Airfix model maker goes into administration
Airfix, provider of plastic aircraft kits to generations of schoolboys, has been grounded by a combination of debt and supply chain failure.
Its parent, Humbrol, is understood to have debts of more than twice the annual turnover of £10 million (€14.86 million) and yesterday announced that it had gone into administration.
To many, Airfix is a quintessentially English brand, but the company was founded in 1948 by Nicholas Kove, a Hungarian businessman, after he was asked to supply Harry Ferguson with a promotional model for the new Ferguson tractor.
Long before the threat of glue-sniffing, the smell of polystyrene cement permeated the homes of millions of boys struggling with the difficult parts.
For the English postwar generation, the model Spitfire commanded the air in many bedrooms, becoming the biggest-selling plastic kit.
Airfix has certainly had a quintessentially English industrial history, including both a previous bankruptcy and a three-month staff sit-in in 1979. In 1986 it was bought by Humbrol, a UK maker of the paints used on the completed models.
A complex series of deals left Humbrol as owner of the Airfix brand and distribution rights while Heller, a French company, held all the moulds and manufactured the kits.

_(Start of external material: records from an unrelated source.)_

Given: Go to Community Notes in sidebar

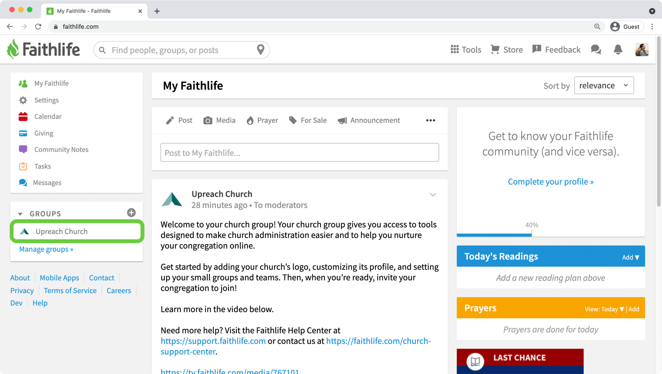Looking at the screenshot, I should coord(61,149).
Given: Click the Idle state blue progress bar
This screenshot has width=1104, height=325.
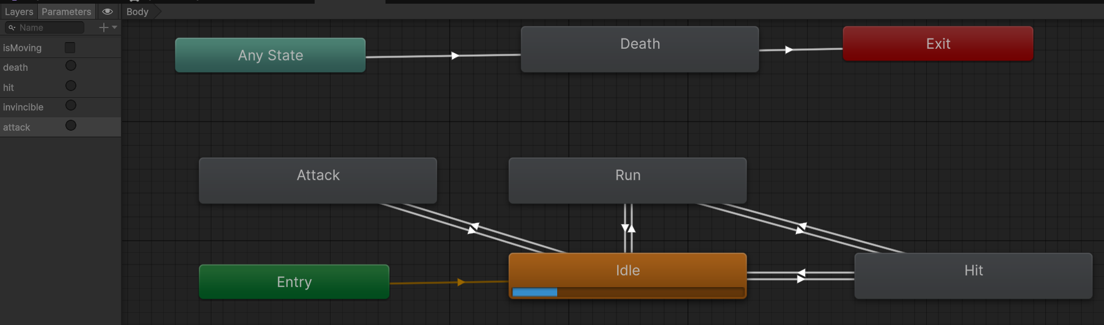Looking at the screenshot, I should tap(535, 293).
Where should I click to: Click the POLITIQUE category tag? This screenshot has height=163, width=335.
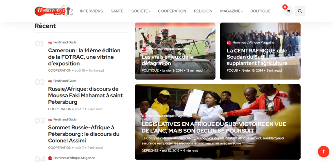150,70
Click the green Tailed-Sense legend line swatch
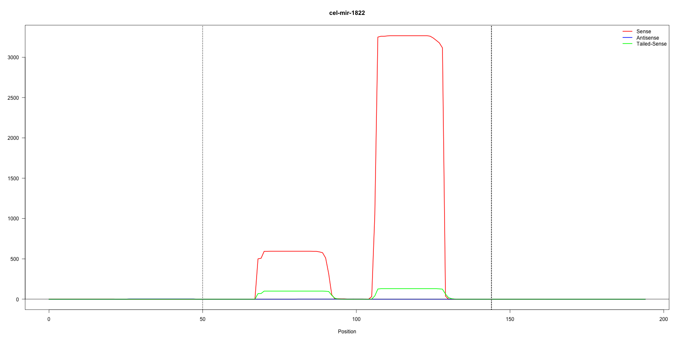This screenshot has height=341, width=682. click(627, 44)
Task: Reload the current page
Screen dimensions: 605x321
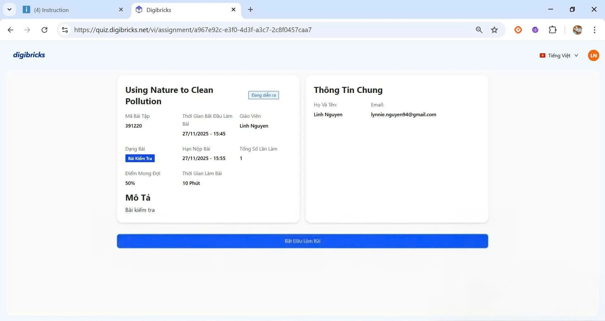Action: click(44, 30)
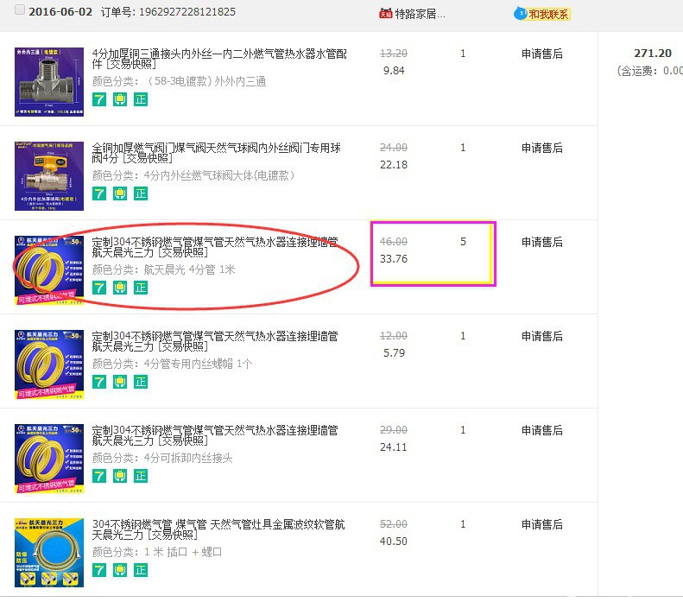Open the 特路家居 shop link
This screenshot has height=602, width=683.
click(x=420, y=14)
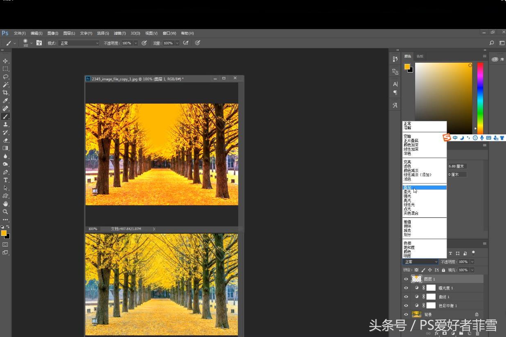Screen dimensions: 506x337
Task: Select the 色彩平衡 1 layer
Action: click(x=447, y=305)
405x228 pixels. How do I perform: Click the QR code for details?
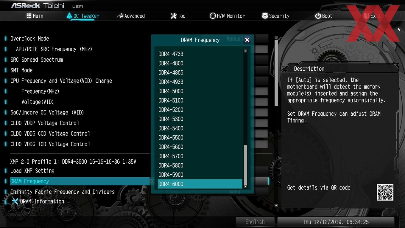pyautogui.click(x=385, y=192)
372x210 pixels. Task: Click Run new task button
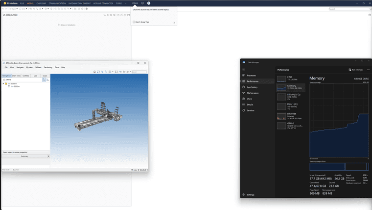(x=356, y=70)

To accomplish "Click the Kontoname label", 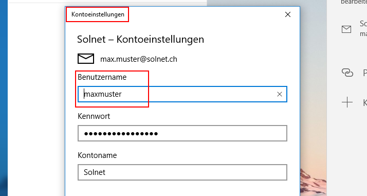I will tap(97, 155).
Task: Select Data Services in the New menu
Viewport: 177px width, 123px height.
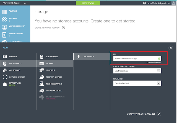Action: 18,63
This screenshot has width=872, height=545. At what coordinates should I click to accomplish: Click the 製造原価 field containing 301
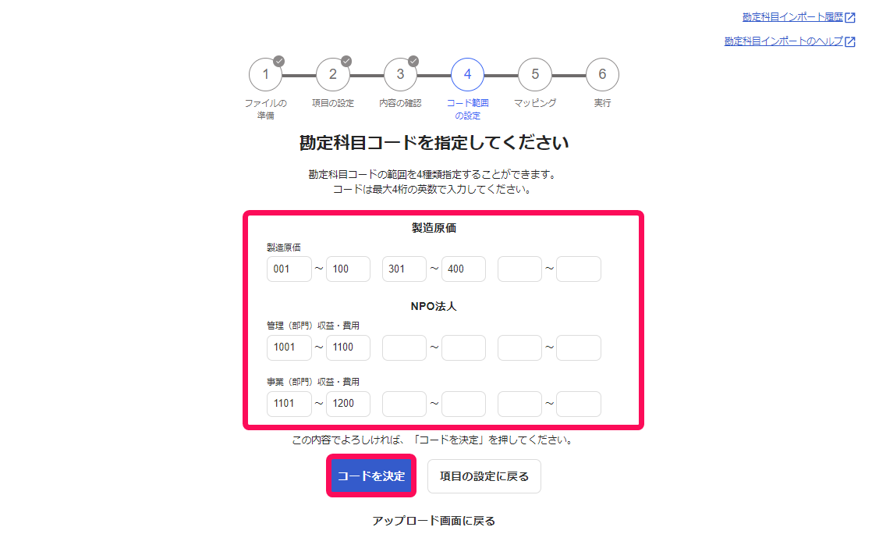404,269
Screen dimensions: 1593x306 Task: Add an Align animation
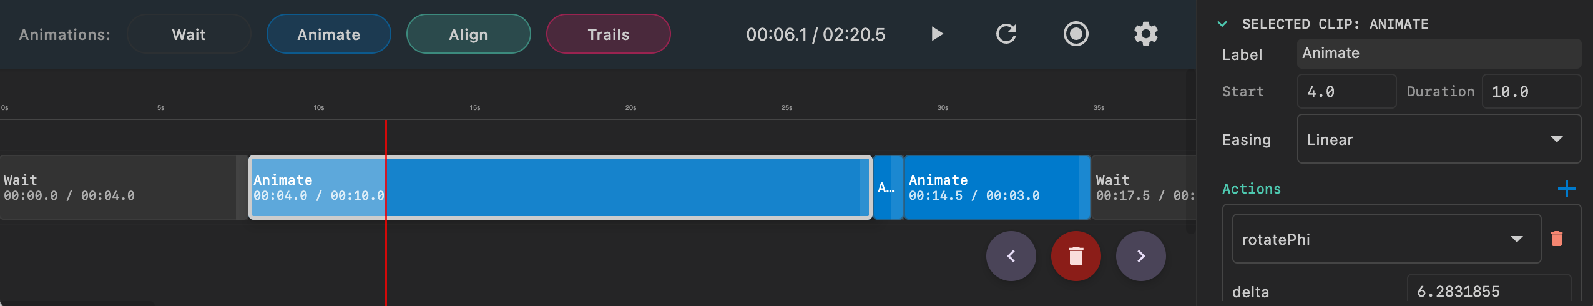pyautogui.click(x=468, y=34)

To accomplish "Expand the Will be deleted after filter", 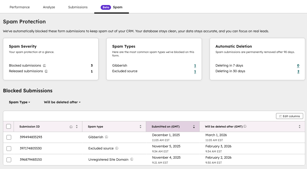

Heller itself went into redressement judiciare, the French equivalent of administration, on July 21st.
With the supply of parts cut off, the Airfix business became untenable.
Humbrol's total sales over the past five years have fallen from about £16 million to £10 million a year and losses have been mounting.
Keith Hinds, one of the company's administrators at Grant Thornton, said it was unlikely that Airfix would find a buyer but that the brand had some value.
Toy and hobby enthusiasts admit the market for kits has declined in the age of computer games but other makers such as Tamiya and Hasegawa of Japan and Revell of the US are continuing to find buyers.
Revell recently started remaking some of its kits from the 1950s and 1960s, complete with original artwork on the boxes, to cater for the nostalgia demand fuelled by eBay sales of untouched Christmas presents discovered in lofts.